Oberkirch in Baden ist definitiv beschaulicher als Berlin oder New York. Wie stark bist du deiner Heimat verbunden?

Fayan: Ich glaube, dass der Geburtsort eines Menschen viel im Leben vorbestimmt, vor allem wenn man aus einer Kleinstadt im Schwarzwald kommt. Entweder liebt man seine Heimat oder man hat diesen extremen Drang danach, raus in die weite Welt zu ziehen. Bei mir vereinen sich gerade beide Gefühle. Ich beschreibe Oberkirch immer als hässlichschönste Stadt, denn eigentlich ist es hier perfekt: Die Landschaft, die Umgebung usw.
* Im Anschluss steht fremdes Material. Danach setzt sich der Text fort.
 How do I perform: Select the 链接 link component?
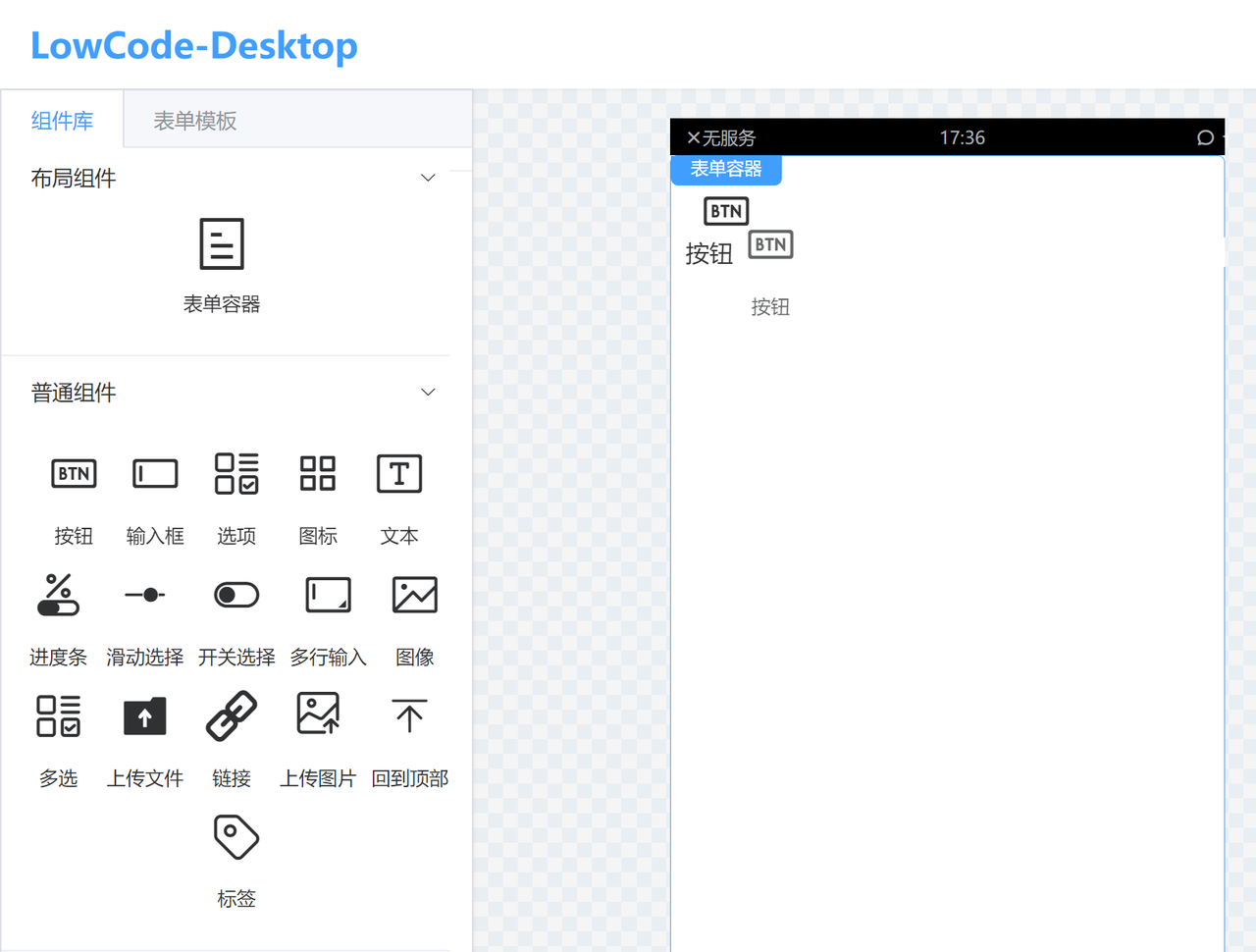tap(232, 736)
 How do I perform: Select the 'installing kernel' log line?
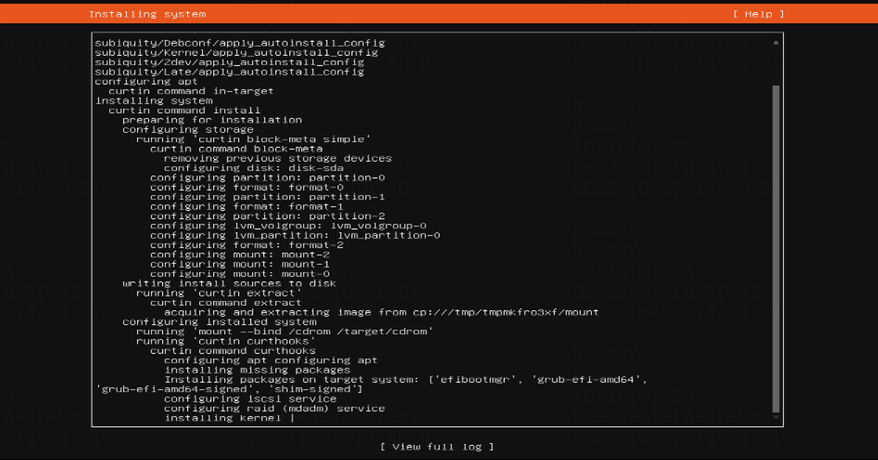223,418
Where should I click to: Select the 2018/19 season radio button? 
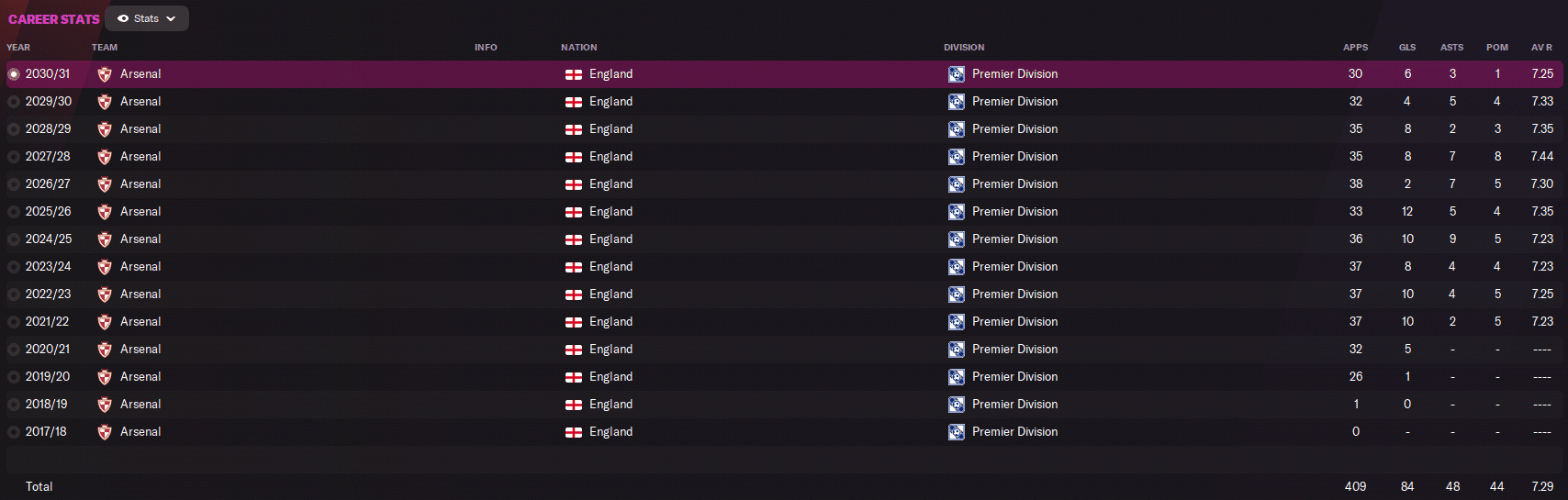[14, 405]
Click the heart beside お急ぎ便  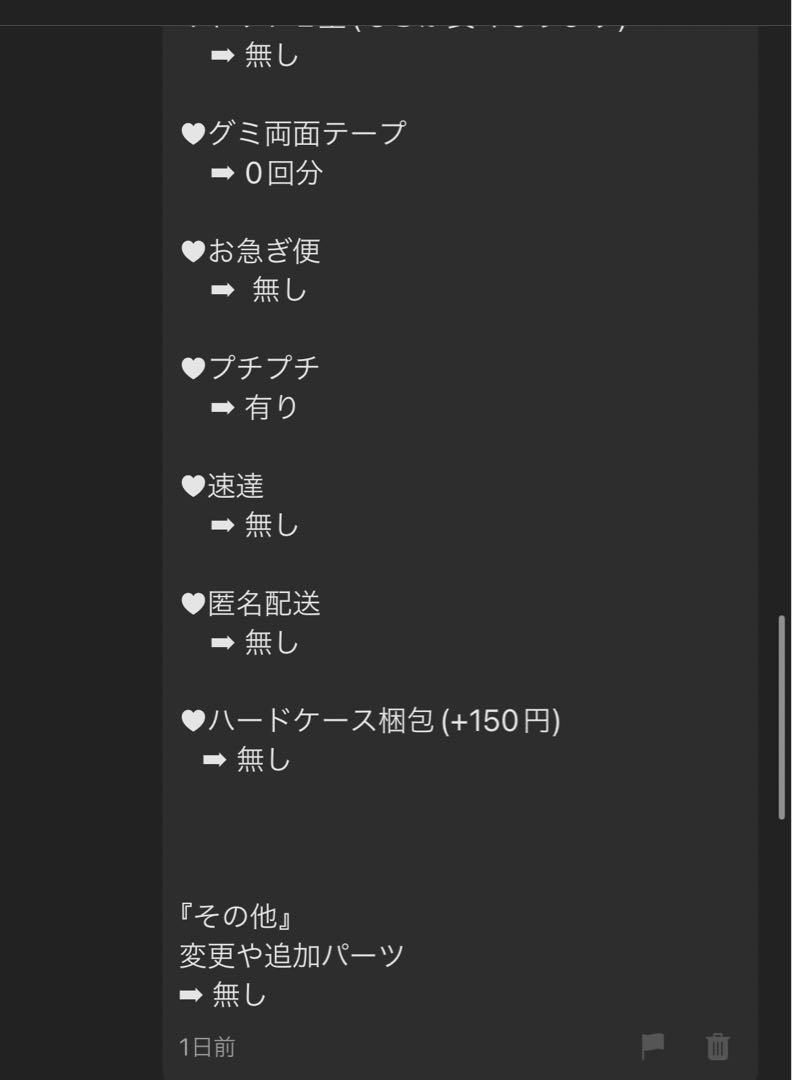[x=194, y=251]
Aber wenn man hier geboren und aufgewachsen ist und wie ich an etwas Größeres glaubt und versucht, rauszukommen, dann kann die kleinstädtische Realität sehr ernüchternd sein.
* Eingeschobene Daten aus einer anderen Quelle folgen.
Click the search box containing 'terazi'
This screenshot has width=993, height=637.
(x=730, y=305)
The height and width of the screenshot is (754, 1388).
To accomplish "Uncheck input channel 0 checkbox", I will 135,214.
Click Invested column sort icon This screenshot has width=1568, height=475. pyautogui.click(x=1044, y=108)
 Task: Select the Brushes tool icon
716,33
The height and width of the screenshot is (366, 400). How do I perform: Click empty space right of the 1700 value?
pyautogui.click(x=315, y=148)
Zusammen mit deinem Produzenten PzY hast du einen melodischen Sound zwischen Rap und Trap kreiert. Bist du immer so gechillt? Oder gibt es auch Songs, die wütender klingen?
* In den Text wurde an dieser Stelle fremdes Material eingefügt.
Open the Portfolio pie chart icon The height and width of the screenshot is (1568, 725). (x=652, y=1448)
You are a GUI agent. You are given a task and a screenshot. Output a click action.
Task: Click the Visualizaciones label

Fayan: Khrrr, gute Frage. Also ich bin tendenziell gechillt, weil ich mir immer vor Augen führe, dass das Leben doch gar nicht so schlimm ist. Deswegen mache ich auch niemals aus einer Mücke einen Elefanten – wahrscheinlich eher umgekehrt. Dass ich immer so entspannt bin, bringt gerne auch mal mein Gegenüber zur Weißglut. (lacht.) Es gibt aber auch definitiv Sachen, die mich auf die Palme bringen: Ungerechtigkeit zum Beispiel oder wenn missgünstige Leute meinen, mir völlig aus dem Nichts an den Karren pinkeln zu müssen. Und daraus entstehen dann eben auch angriffslustige Songs wie „Genuin“ oder „Indigo #3“.

Was wird dein nächster Schritt sein, jetzt wo die EP released ist?

Fayan:  Wir haben bis zum Release-Tag insgesamt vier Songs visualisiert – und es werden noch weitere Videos zur „Genuin EP“ folgen. Wir schauen dann, wie sich der Release entwickelt und in welche Richtung es gehen wird. 2018 planen wir auf jeden Fall, im Vier- bis Sechswochentakt neue Songs zu droppen und nicht nachzulassen. Wir sind aus eigener Kraft und Leidenschaft schon bis hier gekommen und wir haben jetzt nicht vor, das Feld zu räumen. Es geht gerade erst los.